Using first principles and frameworks.

Thinking about complex issues using first principles and frameworks is something I have been trying to hone for a long time. This stems from the success I have had in using these principles in my research.It is also a concept I have heard repeated over by a lot of people I look up-to like Amit Varma , Pranay Kotasthane , Feynman etc. There is also a really good video of Elon Musk espousing this strategy for life. Through this blog post I will try to explain my ideas and thoughts on following this principle.

Most systemic fields of thought have an axiomatic approach to constructing theories, thus creating coherent frameworks to look at the subject. In this following texts I won't be using any fancy self referential or Incompleteness theorem like logic, so rest assured we can talk about a consistent framework.

First principles: Most problems are highly complex for us to analyze as a whole and it is easier to analyze its parts and sum it up . This philosophy is very effectively espoused in consulting firms, and the whole idea was taken from Reductionism. You break down a problem and understand it at the lowest rungs to understand the whole thing. 

An interesting flow of thought in reductionist thinking would go like; company XYZ is not making profits, but it was last year.We need to figure out why it is happening. The first order simplification would be profit = revenue - cost. So we could ask did costs go up or revenue sink? Both could lead to a drop in profits. If its cost we could go on to look at the various types of cost the company has see which ones has peaked. An example could be a n FMCG suffering from excess cost because there was a drought halfway across the world from where they procure their strawberries and now they had to adapt their entire supply chain to some other place.

This sort of reductionist thinking is all pervasive in the scientific world.We tried breaking matter smaller and smaller and got till quarks, we tried breaking biology and got till cells,DNA, nucleotides etc. We started from the arithmetic of numbers to partial differential equation (simple->small, but still PDE's can be pulled back to arithematic basis). 

There is a small caveat to this: Over the last 50 years we have started observing emergent and systems level dynamics that can't be explained using reductionist thinking. This is the field of non-linear dynamics, chaos, emergent phenomena etc. The sum of parts is not equal to the whole. There is something that makes the whole special. A cell is not just a sum of all its protein and molecular components, but something more. There is this excellent lecture by Prof. Robert Sapolsky on this. But for most cases in life we can still stick a reductionist principle to understand things happen.

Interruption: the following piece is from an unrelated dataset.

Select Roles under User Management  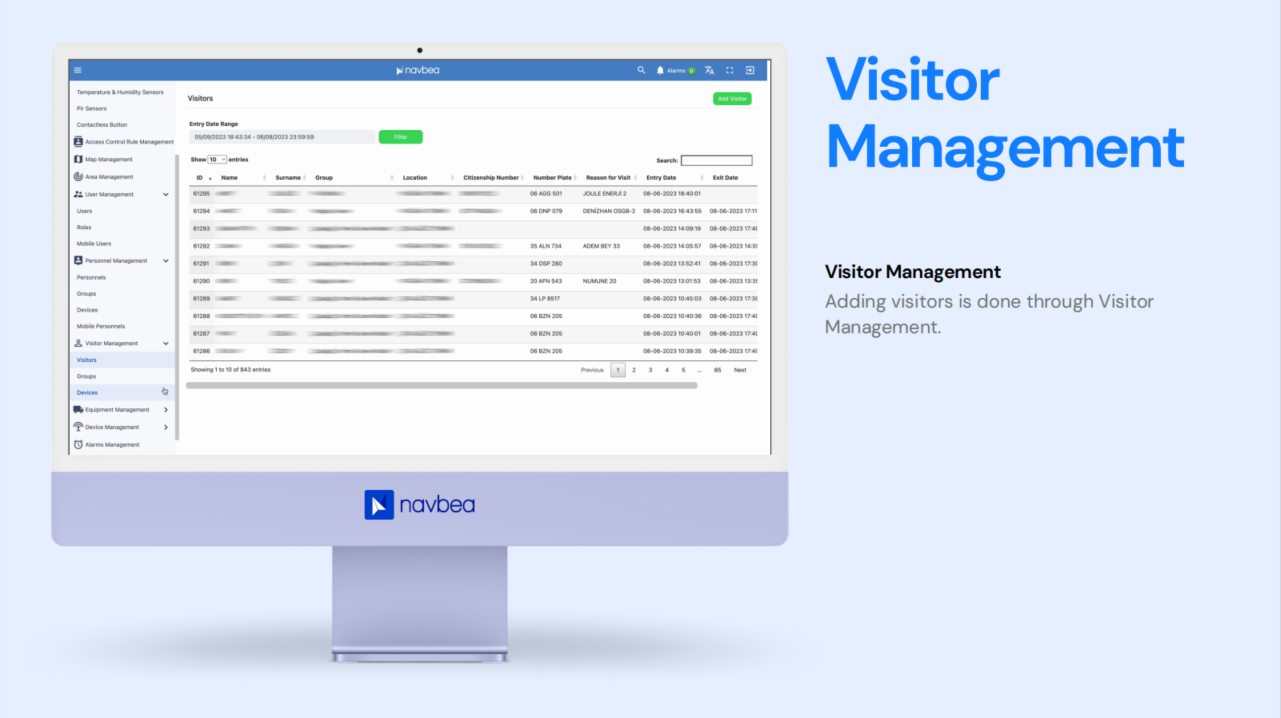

Framework: Any sufficiently complex system is impervious to any single school of thought. The greatest problems of our generation like the optimal economic structure, cure to cancer, efficient batteries, sustainable living, ethical standards in modernity etc need to be tackled from a wide variety of angles to generate enough insight for us to have a go at cracking it. A framework lets you look at problems in a consistent manner.

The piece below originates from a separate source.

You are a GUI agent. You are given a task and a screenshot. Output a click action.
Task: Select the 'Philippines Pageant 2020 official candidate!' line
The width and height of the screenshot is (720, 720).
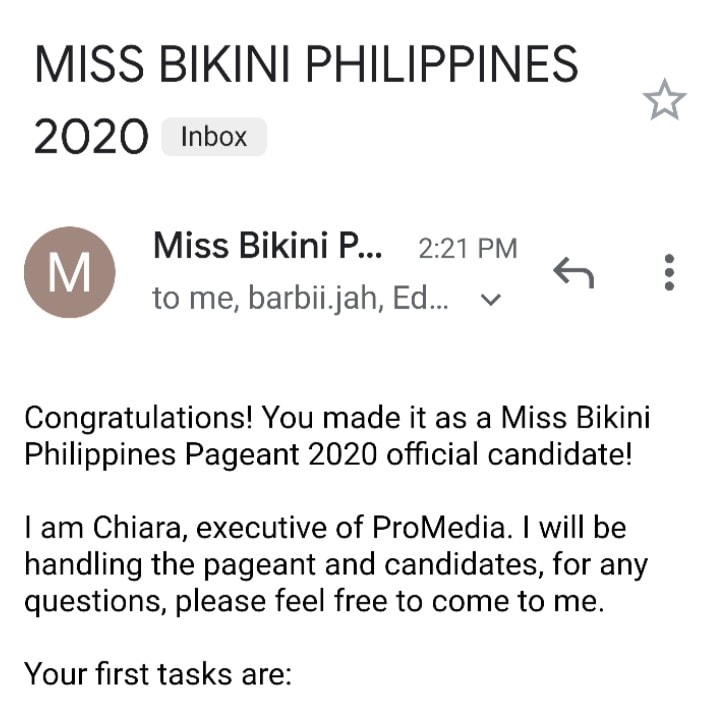click(328, 455)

For example let's take an economic way of looking at things, that assumes rational decision making and the idea of competitiveness and free markets. We can create a huge class of insights from this lens of thought. One key insight would be that products are better when the industries are competitive. We can take this insight to any field! Let's look at the economics of religion for example!(Derived from EconTalk) and analyze religiosity in countries with a state religion vs states with religious freedom. We can easily predict that in states with religious freedom the product would be better and more people will be religious compared to countries with state religion. Here the product is the ideas of a religion, which we would be more crafted to get more people involved(Pretty cold, but super impressive insights can be had). Turns this is what happens in real life!(Check out the EconTalk episode).